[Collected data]
────────────────────────────────────────
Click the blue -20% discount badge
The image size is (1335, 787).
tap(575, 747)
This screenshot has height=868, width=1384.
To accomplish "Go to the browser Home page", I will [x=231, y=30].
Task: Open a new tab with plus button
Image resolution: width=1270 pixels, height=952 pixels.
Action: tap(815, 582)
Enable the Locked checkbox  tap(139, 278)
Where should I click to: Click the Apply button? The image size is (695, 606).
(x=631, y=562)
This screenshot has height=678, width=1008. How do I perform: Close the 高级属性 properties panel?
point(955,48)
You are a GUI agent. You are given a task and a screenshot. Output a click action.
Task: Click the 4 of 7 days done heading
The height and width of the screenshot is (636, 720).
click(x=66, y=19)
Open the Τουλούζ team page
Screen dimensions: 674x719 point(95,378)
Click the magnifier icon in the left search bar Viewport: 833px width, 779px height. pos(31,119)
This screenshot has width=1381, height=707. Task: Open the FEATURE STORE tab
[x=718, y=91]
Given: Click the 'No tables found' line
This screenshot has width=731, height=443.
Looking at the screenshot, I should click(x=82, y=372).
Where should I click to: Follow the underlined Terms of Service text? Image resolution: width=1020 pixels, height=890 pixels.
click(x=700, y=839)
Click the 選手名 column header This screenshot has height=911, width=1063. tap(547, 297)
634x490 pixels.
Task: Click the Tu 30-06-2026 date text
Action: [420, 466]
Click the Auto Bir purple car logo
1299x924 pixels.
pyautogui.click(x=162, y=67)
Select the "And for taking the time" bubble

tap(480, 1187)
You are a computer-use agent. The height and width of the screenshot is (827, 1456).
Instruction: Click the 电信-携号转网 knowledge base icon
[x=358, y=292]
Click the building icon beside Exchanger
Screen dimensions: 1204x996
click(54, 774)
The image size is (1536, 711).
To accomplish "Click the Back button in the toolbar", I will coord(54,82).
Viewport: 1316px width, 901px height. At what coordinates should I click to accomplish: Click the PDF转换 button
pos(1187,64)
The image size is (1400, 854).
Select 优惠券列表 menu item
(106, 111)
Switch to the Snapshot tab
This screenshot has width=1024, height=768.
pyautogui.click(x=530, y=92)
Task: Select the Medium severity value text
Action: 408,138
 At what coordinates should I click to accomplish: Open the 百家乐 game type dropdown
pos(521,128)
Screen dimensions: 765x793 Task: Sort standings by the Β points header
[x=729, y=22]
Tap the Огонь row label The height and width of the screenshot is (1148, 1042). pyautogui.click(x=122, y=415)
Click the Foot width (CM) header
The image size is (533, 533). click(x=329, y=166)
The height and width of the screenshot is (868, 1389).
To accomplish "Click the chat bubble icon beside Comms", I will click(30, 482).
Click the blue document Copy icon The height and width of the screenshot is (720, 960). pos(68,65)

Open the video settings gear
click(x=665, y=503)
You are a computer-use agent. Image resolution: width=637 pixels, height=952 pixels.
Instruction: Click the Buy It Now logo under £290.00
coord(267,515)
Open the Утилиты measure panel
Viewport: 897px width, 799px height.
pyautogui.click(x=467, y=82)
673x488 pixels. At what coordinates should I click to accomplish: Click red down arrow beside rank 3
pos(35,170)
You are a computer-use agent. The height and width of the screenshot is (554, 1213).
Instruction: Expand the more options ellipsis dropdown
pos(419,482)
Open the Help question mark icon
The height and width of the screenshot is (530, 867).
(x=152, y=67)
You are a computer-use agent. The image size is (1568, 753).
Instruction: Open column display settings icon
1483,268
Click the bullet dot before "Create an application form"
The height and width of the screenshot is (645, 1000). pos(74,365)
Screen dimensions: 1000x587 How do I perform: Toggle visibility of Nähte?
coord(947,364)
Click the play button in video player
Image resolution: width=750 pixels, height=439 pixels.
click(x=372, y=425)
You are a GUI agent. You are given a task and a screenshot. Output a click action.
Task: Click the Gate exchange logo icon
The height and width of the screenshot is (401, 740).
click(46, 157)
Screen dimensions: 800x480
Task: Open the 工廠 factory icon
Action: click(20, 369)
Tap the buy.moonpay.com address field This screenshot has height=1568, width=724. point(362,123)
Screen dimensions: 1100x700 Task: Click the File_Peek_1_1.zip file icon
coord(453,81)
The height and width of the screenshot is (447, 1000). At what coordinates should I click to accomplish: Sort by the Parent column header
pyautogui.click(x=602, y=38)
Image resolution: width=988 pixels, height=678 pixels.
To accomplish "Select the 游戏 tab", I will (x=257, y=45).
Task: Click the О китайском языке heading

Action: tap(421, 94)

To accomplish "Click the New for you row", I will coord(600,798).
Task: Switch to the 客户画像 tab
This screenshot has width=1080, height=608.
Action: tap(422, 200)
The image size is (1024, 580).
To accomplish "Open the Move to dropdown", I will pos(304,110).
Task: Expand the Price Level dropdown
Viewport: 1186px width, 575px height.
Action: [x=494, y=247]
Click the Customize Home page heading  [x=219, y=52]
────────────────────────────────────────
◆ What you have to do ◆
Exactly and without omission, set down every entry.

◆ Exercise solution ◆
Click the blue -20% discount badge
The image size is (1335, 787).
tap(575, 747)
This screenshot has height=868, width=1384.
To accomplish "Go to the browser Home page", I will [x=231, y=30].
Task: Open a new tab with plus button
Image resolution: width=1270 pixels, height=952 pixels.
Action: tap(815, 582)
Enable the Locked checkbox  tap(139, 278)
Where should I click to: Click the Apply button? The image size is (695, 606).
(x=631, y=562)
This screenshot has height=678, width=1008. How do I perform: Close the 高级属性 properties panel?
point(955,48)
You are a GUI agent. You are given a task and a screenshot. Output a click action.
Task: Click the 4 of 7 days done heading
The height and width of the screenshot is (636, 720).
click(x=66, y=19)
Open the Τουλούζ team page
Screen dimensions: 674x719 point(95,378)
Click the magnifier icon in the left search bar Viewport: 833px width, 779px height. pos(31,119)
This screenshot has width=1381, height=707. Task: Open the FEATURE STORE tab
[x=718, y=91]
Given: Click the 'No tables found' line
This screenshot has width=731, height=443.
Looking at the screenshot, I should click(x=82, y=372).
Where should I click to: Follow the underlined Terms of Service text? Image resolution: width=1020 pixels, height=890 pixels.
click(x=700, y=839)
Click the 選手名 column header This screenshot has height=911, width=1063. tap(547, 297)
634x490 pixels.
Task: Click the Tu 30-06-2026 date text
Action: [420, 466]
Click the Auto Bir purple car logo
1299x924 pixels.
pyautogui.click(x=162, y=67)
Select the "And for taking the time" bubble

tap(480, 1187)
You are a computer-use agent. The height and width of the screenshot is (827, 1456).
Instruction: Click the 电信-携号转网 knowledge base icon
[x=358, y=292]
Click the building icon beside Exchanger
Screen dimensions: 1204x996
click(54, 774)
The image size is (1536, 711).
To accomplish "Click the Back button in the toolbar", I will coord(54,82).
Viewport: 1316px width, 901px height. At what coordinates should I click to accomplish: Click the PDF转换 button
pos(1187,64)
The image size is (1400, 854).
Select 优惠券列表 menu item
(106, 111)
Switch to the Snapshot tab
This screenshot has width=1024, height=768.
pyautogui.click(x=530, y=92)
Task: Select the Medium severity value text
Action: 408,138
 At what coordinates should I click to accomplish: Open the 百家乐 game type dropdown
pos(521,128)
Screen dimensions: 765x793 Task: Sort standings by the Β points header
[x=729, y=22]
Tap the Огонь row label The height and width of the screenshot is (1148, 1042). pyautogui.click(x=122, y=415)
Click the Foot width (CM) header
The image size is (533, 533). click(x=329, y=166)
The height and width of the screenshot is (868, 1389).
To accomplish "Click the chat bubble icon beside Comms", I will click(30, 482).
Click the blue document Copy icon The height and width of the screenshot is (720, 960). pos(68,65)

Open the video settings gear
click(x=665, y=503)
You are a computer-use agent. Image resolution: width=637 pixels, height=952 pixels.
Instruction: Click the Buy It Now logo under £290.00
coord(267,515)
Open the Утилиты measure panel
Viewport: 897px width, 799px height.
pyautogui.click(x=467, y=82)
673x488 pixels. At what coordinates should I click to accomplish: Click red down arrow beside rank 3
pos(35,170)
You are a computer-use agent. The height and width of the screenshot is (554, 1213).
Instruction: Expand the more options ellipsis dropdown
pos(419,482)
Open the Help question mark icon
The height and width of the screenshot is (530, 867).
(x=152, y=67)
You are a computer-use agent. The image size is (1568, 753).
Instruction: Open column display settings icon
1483,268
Click the bullet dot before "Create an application form"
The height and width of the screenshot is (645, 1000). pos(74,365)
Screen dimensions: 1000x587 How do I perform: Toggle visibility of Nähte?
coord(947,364)
Click the play button in video player
Image resolution: width=750 pixels, height=439 pixels.
click(x=372, y=425)
You are a GUI agent. You are given a task and a screenshot. Output a click action.
Task: Click the Gate exchange logo icon
The height and width of the screenshot is (401, 740).
click(46, 157)
Screen dimensions: 800x480
Task: Open the 工廠 factory icon
Action: click(20, 369)
Tap the buy.moonpay.com address field This screenshot has height=1568, width=724. point(362,123)
Screen dimensions: 1100x700 Task: Click the File_Peek_1_1.zip file icon
coord(453,81)
The height and width of the screenshot is (447, 1000). At what coordinates should I click to accomplish: Sort by the Parent column header
pyautogui.click(x=602, y=38)
Image resolution: width=988 pixels, height=678 pixels.
To accomplish "Select the 游戏 tab", I will (x=257, y=45).
Task: Click the О китайском языке heading

Action: tap(421, 94)

To accomplish "Click the New for you row", I will coord(600,798).
Task: Switch to the 客户画像 tab
This screenshot has width=1080, height=608.
Action: tap(422, 200)
The image size is (1024, 580).
To accomplish "Open the Move to dropdown", I will pos(304,110).
Task: Expand the Price Level dropdown
Viewport: 1186px width, 575px height.
Action: [x=494, y=247]
Click the Customize Home page heading  [x=219, y=52]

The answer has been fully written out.